De peur d’être envoyées au « trou » et de perdre la quasi-totalité de leurs privilèges, plusieurs personnes incarcérées hésitent à parler de leurs problématiques et de leurs pensées suicidaires.  Une situation malheureuse.

Autres problèmes

L’utilisation de l’isolement a été mentionnée à plusieurs reprises dans les rapports annuels du Protecteur du citoyen.  Dans son rapport annuel 2007-2008, le Protecteur du citoyen écrivait :

« Dans plusieurs établissements, les secteurs de réclusion étaient particulièrement sales et mal entretenus.  Au moment de notre passage dans l’un de ces secteurs, le personnel reconnaissait le bien-fondé des griefs des personnes incarcérées, selon lesquels les toilettes de l’une des cellules étaient brisées depuis plus d’un moins »
(Protecteur du citoyen, 2007-2008, p. 107)

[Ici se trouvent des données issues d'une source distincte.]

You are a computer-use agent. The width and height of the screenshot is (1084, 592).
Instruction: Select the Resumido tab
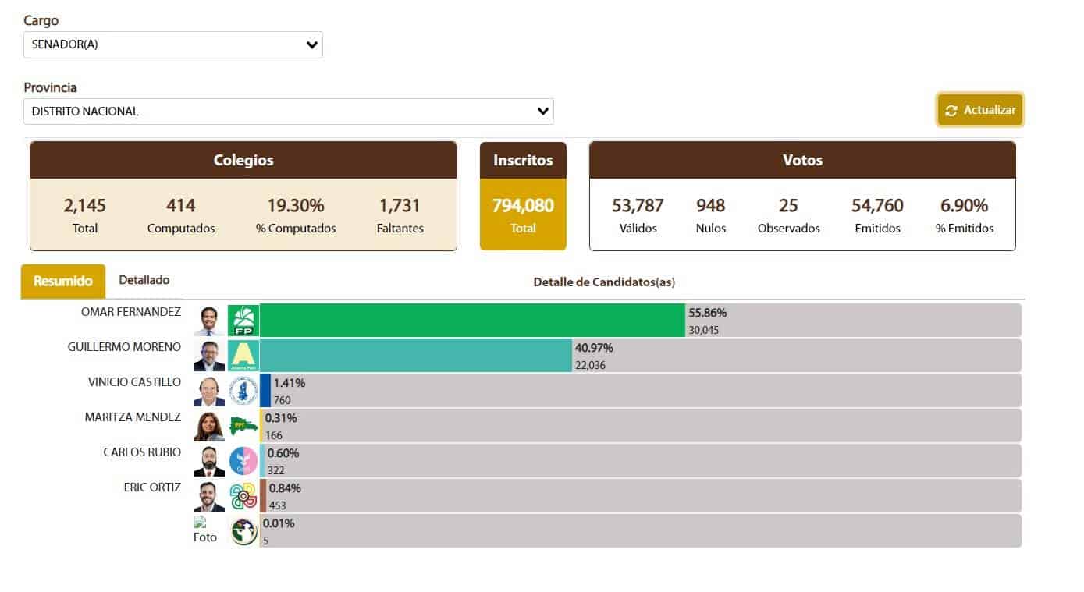coord(63,282)
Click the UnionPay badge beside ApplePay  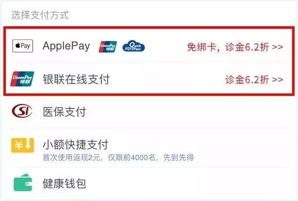[x=108, y=47]
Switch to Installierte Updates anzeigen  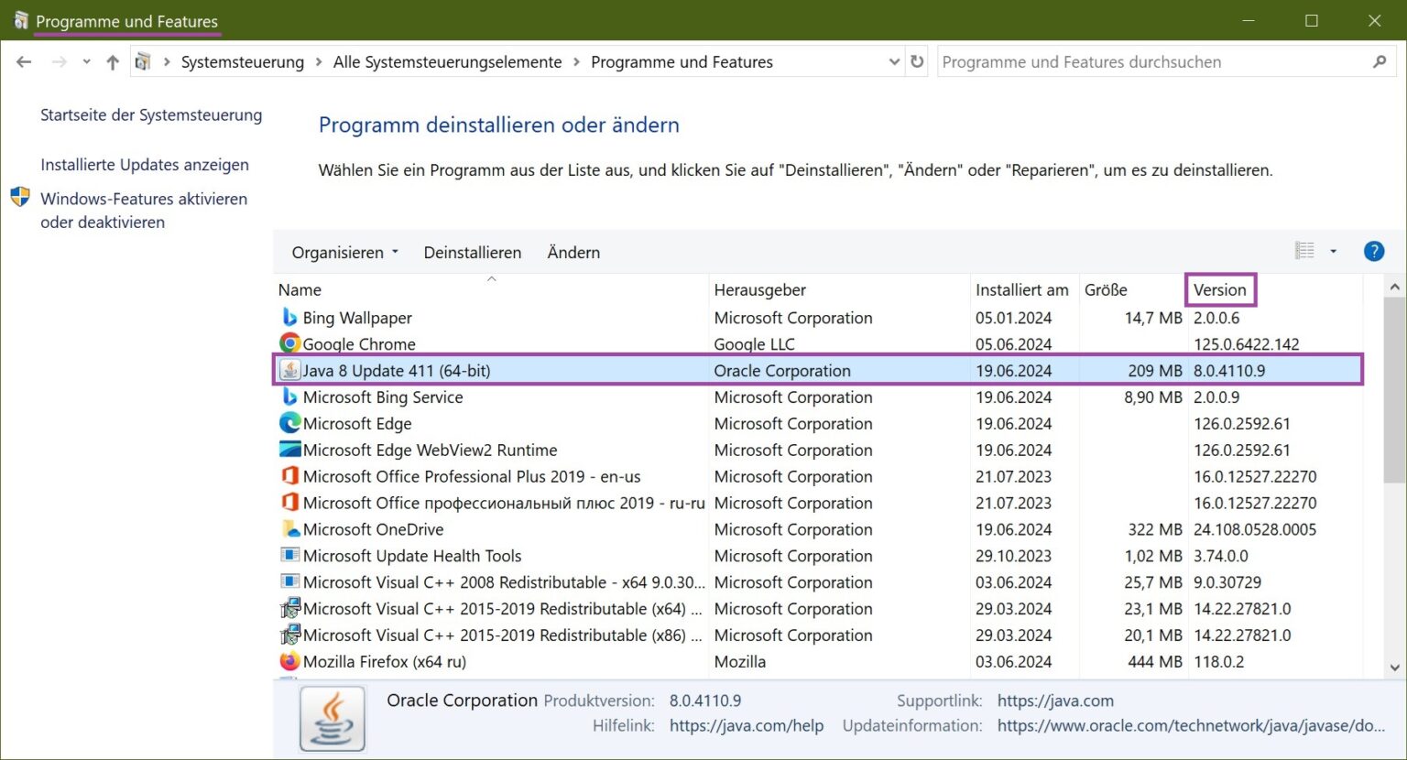144,164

« Un citoyen se voit imposer une sanction de sept jours de réclusion.  À la fin de cette période, il est avisé par les agents du secteur qu’il devra purger le reste de sa peine en réclusion, soit un mois.  Les responsables de l’établissement devraient reclasser le citoyen dans un secteur sécuritaire avec un régime de vie restrictif en raison de son comportement, mais puisqu’il n’y avait plus de place disponible dans ce secteur, le citoyen fut simplement maintenu en réclusion.  […]  Un transfert vers un autre établissement a finalement été organisé pour permettre au citoyen d’être placé dans un secteur de résidence.  Il aura été gardé en réclusion pendant 16 jours. »
(Protecteur du citoyen, 2007-2008, p. 113)

Sources :

[1] Me Sébastien Caron. « Confinement ou réclusion? », consulté le 15 octobre 2011.

[2] Loi sur le système correctionnel et la mise en liberté sous condition, L.C. 1992, c. 20; Règlement sur le système correctionnel et la mise en liberté sous condition, DORS/92-620.

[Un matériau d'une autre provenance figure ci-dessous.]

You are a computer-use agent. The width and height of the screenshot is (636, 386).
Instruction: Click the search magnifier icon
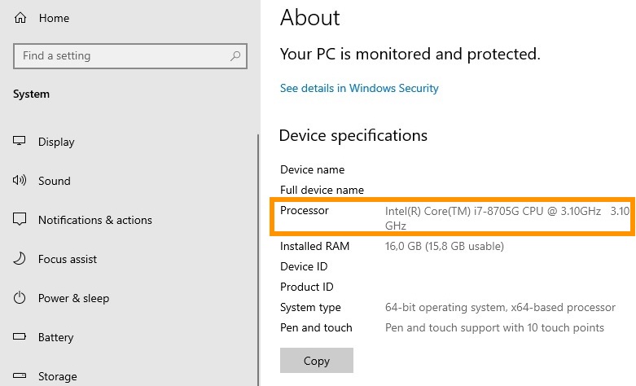click(x=236, y=56)
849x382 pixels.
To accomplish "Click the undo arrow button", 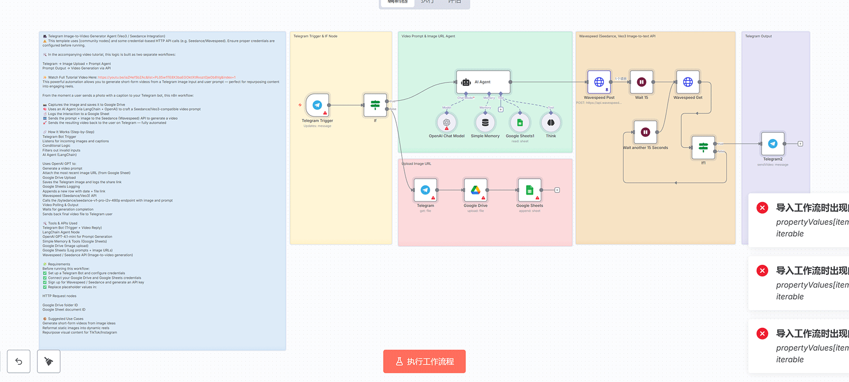I will click(19, 361).
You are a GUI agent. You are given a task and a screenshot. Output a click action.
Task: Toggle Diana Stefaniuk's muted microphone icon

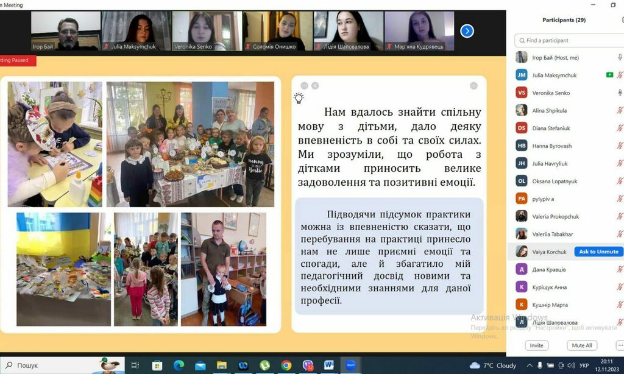tap(620, 128)
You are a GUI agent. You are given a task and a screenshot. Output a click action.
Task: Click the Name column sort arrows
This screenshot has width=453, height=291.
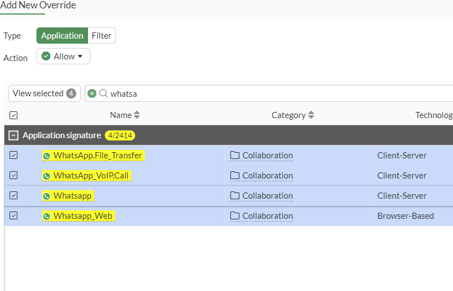137,115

[3] Loi sur le système correctionnel et la mise en liberté sous condition, préc., note 1, art. 44.

[4] Id.

[5] Directive du commissaire : Mesures disciplinaires prévues à l’endroit des détenus. | Nº 580 | 2012-06-13, consultée le 13 octobre 2012.

[6] Id.

[7] Directive du commissaire : L’isolement préventif. | Nº 709 | 2007-11-09, art. 17, consultée le 13 octobre 2012. 

[8] Règlement sur le système correctionnel et la mise en liberté sous condition, préc., note 1, art. 19.

[9] Id., art. 21.

[10] Préc., note 1.

[11] Id., art. 51 b)

[12] Bureau de l’Enquêteur correctionnel du Canada.  Évaluation finale de la réponse du Service correctionnel du Canada sur les décès en établissement, Ottawa, 2010.

[13] Protecteur du citoyen.  Rapport annuel d’activités 2007-2008, p. 112-113.

Directive du commissaire : L’isolement préventif. | Nº 709 | 2007-11-09, consultée le 13 octobre 2012.

Service correctionnel du Canada, consulté le 13 octobre 2012

Loi sur le système correctionnel et la mise en liberté sous condition, L.C. 1992, c. 20;

Règlement sur le système correctionnel et la mise en liberté sous condition, DORS/92-620.

Directive du commissaire : Mesures disciplinaires prévues à l’endroit des détenus. | Nº 580 | 2012-06-13, consultée le 13 octobre 2012.

Loi sur le système correctionnel du Québec

Règlement d’application sur le système correctionnel du Québec

Important : les renseignements fournis sont à titre d’information et ne peut être utilisé comme des textes ayant une valeur juridique.  Seuls les textes officiels des Lois et des Règlements ont force de loi.